> Texte fourni:
########

Que va-t-il se passer en Nouvelle-Calédonie, après le rejet de l'accord de Bougival par les indépendantistes du FLNKS ? – franceinfo

Nouvelle-Calédonie : Rejet de l’accord de Bougival par le FLNKS et ses conséquences

Le 13 août, le FLNKS (Front de libération nationale kanak et socialiste) a officiellement rejeté l’accord de Bougival, qui avait été signé en juillet dernier. Ce texte prévoyait notamment la création d’une nationalité calédonienne et le transfert de certaines compétences régaliennes, telles que la monnaie, la justice et la police, au pouvoir exécutif de Nouvelle-Calédonie.

Dominique Fochi, secrétaire général de l’Union calédonienne et membre du bureau politique du FLNKS, a justifié cette décision par son « incompatibilité avec les fondements et acquis de notre lutte ». Christian Tein, président du FLNKS, a dénoncé un « accord à marche forcée » proposé par le gouvernement français, affirmant qu’il était humiliant pour le peuple kanak et que la délégation ayant négocié l’accord à Paris n’avait pas reçu de mandat.

Cette décision a des répercussions importantes sur le paysage politique de l’archipel. Manuel Valls, ministre des Outre-mer, avait prévu de se rendre en Nouvelle-Calédonie pour tenter de relancer le dialogue, mais se retrouve désormais face à une impasse. Les indépendantistes exigent des élections provinciales en novembre, alors que les non-indépendantistes souhaitent les reporter à 2026, comme prévu dans l’accord de Bougival.

########

> Données à examiner:

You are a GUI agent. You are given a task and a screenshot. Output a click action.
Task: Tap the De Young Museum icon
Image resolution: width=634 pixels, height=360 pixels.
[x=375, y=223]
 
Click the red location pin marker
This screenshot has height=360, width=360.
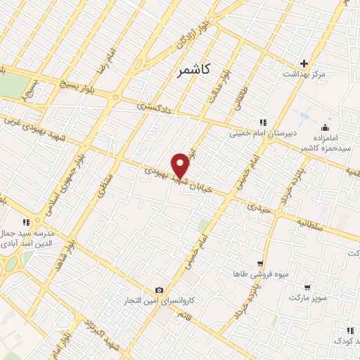(181, 164)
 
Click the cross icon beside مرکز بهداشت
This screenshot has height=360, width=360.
(304, 63)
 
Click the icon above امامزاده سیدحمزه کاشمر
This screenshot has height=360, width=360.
(324, 127)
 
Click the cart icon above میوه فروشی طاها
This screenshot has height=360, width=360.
(260, 263)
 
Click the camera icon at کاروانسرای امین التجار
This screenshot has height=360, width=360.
(160, 290)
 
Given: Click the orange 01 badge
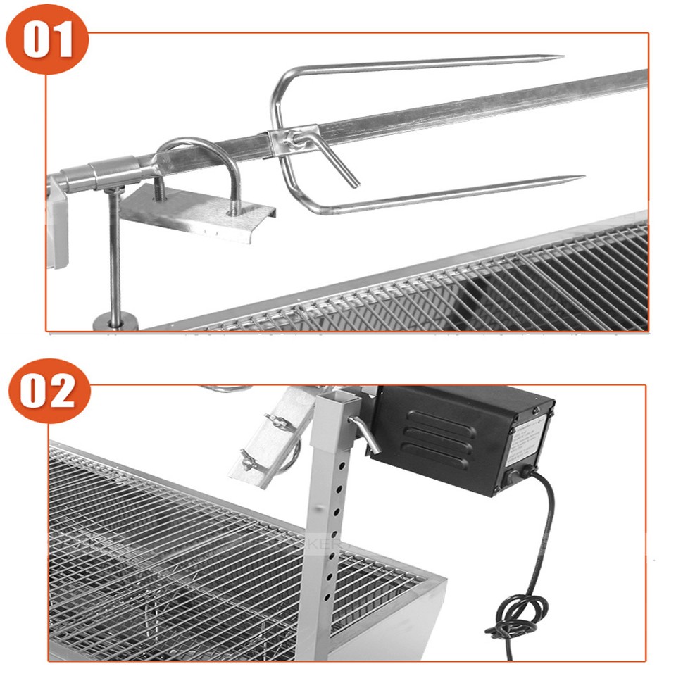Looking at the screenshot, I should tap(47, 39).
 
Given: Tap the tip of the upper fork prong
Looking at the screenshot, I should tap(561, 57).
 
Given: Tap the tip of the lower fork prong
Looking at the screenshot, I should tap(582, 177).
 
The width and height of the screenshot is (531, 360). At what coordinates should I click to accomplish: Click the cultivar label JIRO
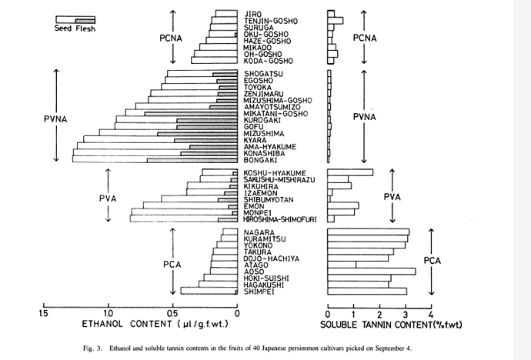(x=253, y=13)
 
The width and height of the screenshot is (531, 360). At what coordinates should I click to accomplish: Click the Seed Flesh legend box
(x=75, y=18)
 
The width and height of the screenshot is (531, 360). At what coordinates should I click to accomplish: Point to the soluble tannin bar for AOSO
(x=372, y=271)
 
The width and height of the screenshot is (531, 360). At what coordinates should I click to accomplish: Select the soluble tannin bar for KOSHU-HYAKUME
(x=350, y=172)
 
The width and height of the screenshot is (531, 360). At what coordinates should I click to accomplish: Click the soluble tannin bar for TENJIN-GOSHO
(x=336, y=21)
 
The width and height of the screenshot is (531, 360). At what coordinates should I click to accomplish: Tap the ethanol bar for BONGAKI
(x=155, y=159)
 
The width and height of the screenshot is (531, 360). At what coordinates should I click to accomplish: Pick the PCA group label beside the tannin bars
(x=432, y=261)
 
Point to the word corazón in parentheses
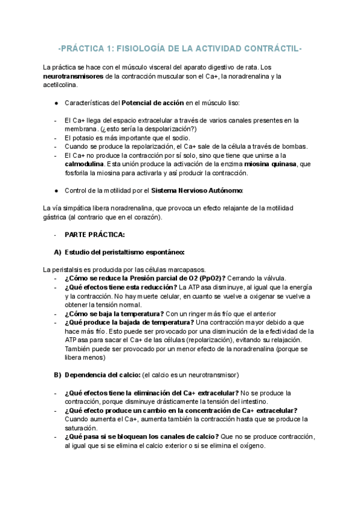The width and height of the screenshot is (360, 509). (147, 217)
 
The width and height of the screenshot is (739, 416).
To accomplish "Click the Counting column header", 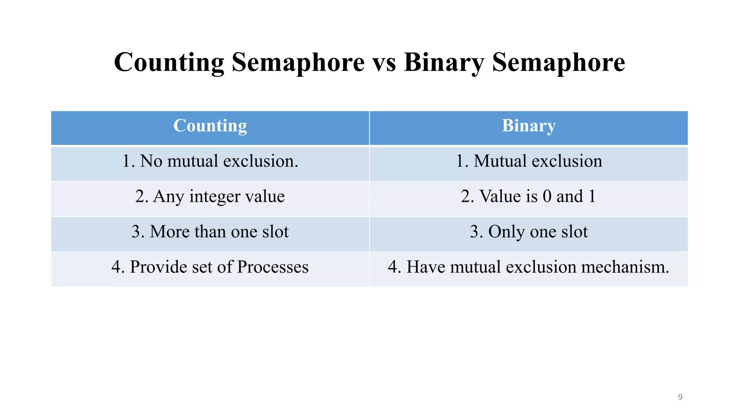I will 210,126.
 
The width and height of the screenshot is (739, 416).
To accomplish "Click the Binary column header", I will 529,126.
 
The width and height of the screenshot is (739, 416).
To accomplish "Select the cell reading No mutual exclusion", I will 210,161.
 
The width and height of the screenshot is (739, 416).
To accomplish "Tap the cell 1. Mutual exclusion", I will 529,161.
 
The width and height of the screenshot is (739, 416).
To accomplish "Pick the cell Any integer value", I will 210,196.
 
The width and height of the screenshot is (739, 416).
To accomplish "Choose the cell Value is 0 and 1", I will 529,196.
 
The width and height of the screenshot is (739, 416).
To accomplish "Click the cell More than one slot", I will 210,232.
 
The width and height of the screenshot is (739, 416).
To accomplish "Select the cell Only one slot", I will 529,232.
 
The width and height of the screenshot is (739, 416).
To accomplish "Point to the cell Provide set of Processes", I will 210,267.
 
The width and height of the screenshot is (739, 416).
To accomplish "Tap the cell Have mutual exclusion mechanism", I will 529,267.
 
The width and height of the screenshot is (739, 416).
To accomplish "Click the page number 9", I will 680,397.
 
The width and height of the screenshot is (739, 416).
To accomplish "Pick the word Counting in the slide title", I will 169,62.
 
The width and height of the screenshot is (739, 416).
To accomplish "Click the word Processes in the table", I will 273,267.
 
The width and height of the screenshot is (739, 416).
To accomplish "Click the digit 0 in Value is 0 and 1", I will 547,196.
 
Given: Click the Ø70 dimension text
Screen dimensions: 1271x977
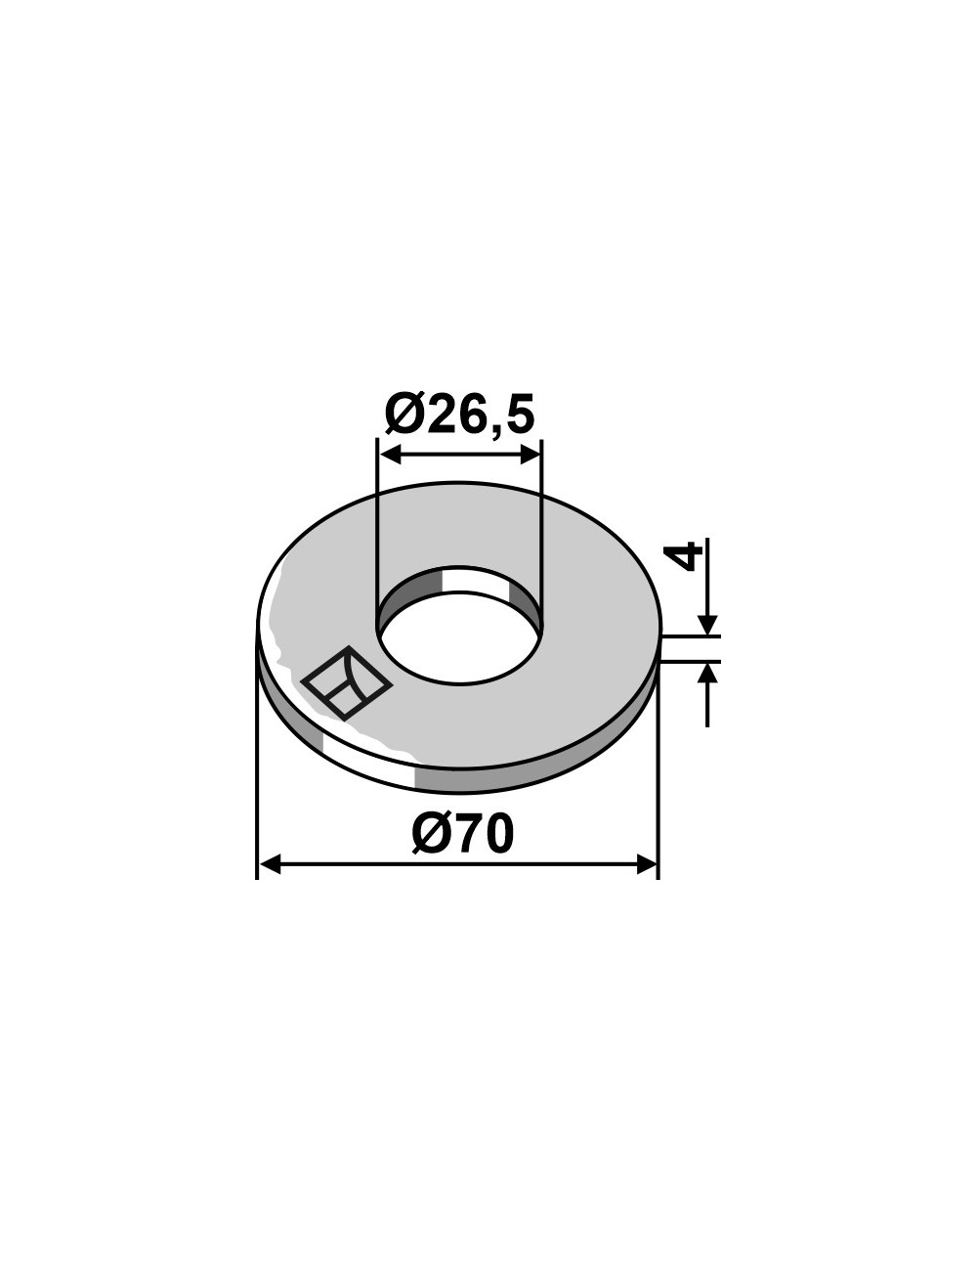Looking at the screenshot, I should coord(462,835).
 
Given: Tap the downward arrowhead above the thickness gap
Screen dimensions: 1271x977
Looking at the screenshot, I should coord(708,625).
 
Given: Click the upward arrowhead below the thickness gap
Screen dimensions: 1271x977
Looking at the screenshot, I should coord(708,673).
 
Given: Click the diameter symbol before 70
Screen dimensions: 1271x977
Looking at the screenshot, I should coord(431,835).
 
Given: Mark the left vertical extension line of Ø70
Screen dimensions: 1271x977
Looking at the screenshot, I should coord(257,782).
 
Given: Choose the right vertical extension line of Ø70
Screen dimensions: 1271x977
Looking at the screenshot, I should coord(658,782).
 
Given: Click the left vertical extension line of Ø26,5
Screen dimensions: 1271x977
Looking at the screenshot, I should coord(377,528).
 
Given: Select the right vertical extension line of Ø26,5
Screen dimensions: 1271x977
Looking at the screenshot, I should coord(541,528).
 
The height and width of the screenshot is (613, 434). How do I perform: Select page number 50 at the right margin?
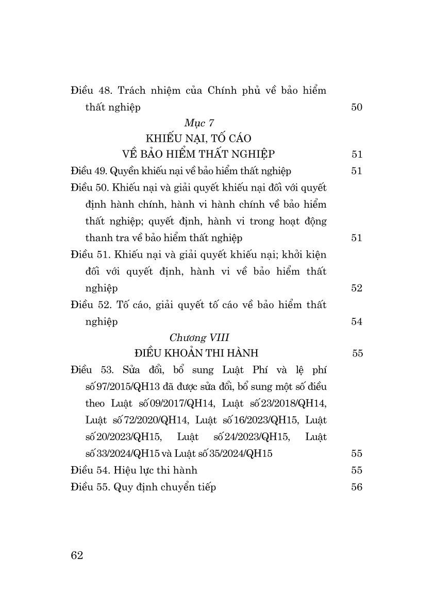(x=357, y=107)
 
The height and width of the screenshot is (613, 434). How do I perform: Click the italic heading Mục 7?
(x=198, y=123)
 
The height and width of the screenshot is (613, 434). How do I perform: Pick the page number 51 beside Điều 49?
(x=357, y=171)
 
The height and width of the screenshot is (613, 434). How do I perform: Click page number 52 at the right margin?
(x=357, y=288)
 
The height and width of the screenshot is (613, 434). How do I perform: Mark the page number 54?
(x=357, y=321)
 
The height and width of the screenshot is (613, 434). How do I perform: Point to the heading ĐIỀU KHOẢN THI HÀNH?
(x=195, y=353)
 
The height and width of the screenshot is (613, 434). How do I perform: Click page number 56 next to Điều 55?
(x=357, y=487)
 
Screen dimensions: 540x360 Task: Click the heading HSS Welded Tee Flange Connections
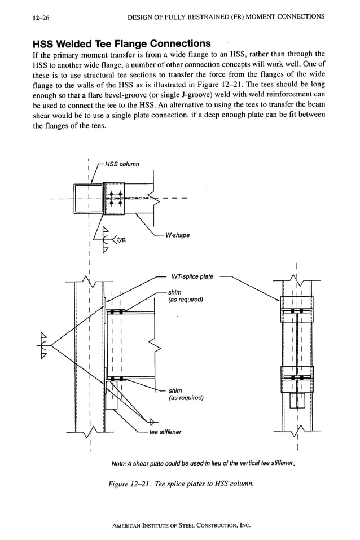122,43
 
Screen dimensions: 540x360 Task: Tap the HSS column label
122,164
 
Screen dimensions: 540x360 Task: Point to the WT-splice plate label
192,276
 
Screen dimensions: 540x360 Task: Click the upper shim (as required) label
185,296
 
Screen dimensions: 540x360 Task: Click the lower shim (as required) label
186,394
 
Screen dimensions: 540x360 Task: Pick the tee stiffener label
166,432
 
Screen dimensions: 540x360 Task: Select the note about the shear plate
204,463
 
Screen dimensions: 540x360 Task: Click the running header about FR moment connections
226,17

########

> Consignes:
1: D'après le texte fourni sur la Nouvelle-Calédonie, à quelle date le FLNKS a-t-il officiellement rejeté l'accord de Bougival ?
2: Prolongez le texte sur le rejet de l'accord de Bougival en reprenant juste après sa dernière phrase.
Ces enregistrements n'ont aucun lien avec le texte fourni.

> Résultats attendus:
1: Le 13 août.

2:
Les indépendantistes envisagent également de « ouvrir le dialogue » pour signer un nouvel accord de Kanaky le 24 septembre 2025, visant à accéder à la pleine souveraineté avant l’élection présidentielle de 2027. Cependant, le processus de négociation est actuellement à l’arrêt, car l’accord de Bougival ne peut être validé sans l’aval du FLNKS.

Les tensions entre les deux camps restent vives, avec des inquiétudes croissantes concernant une possible escalade des violences, similaire à celles observées lors des émeutes de 2024. Les non-indépendantistes craignent que le rejet de l’accord par le FLNKS ne soit perçu comme une forme de chantage à la violence.

Pour l’heure, l’accord de Nouméa de 1998, qui régule la décolonisation de l’archipel, continue de s’appliquer tant qu’aucun nouvel accord n’est établi. Cela implique que les élections provinciales doivent avoir lieu en novembre 2025, conformément aux dispositions existantes.

Les discussions entre les acteurs politiques de Nouvelle-Calédonie sont donc cruciales pour déterminer l’avenir de l’archipel et la possibilité d’un accord viable.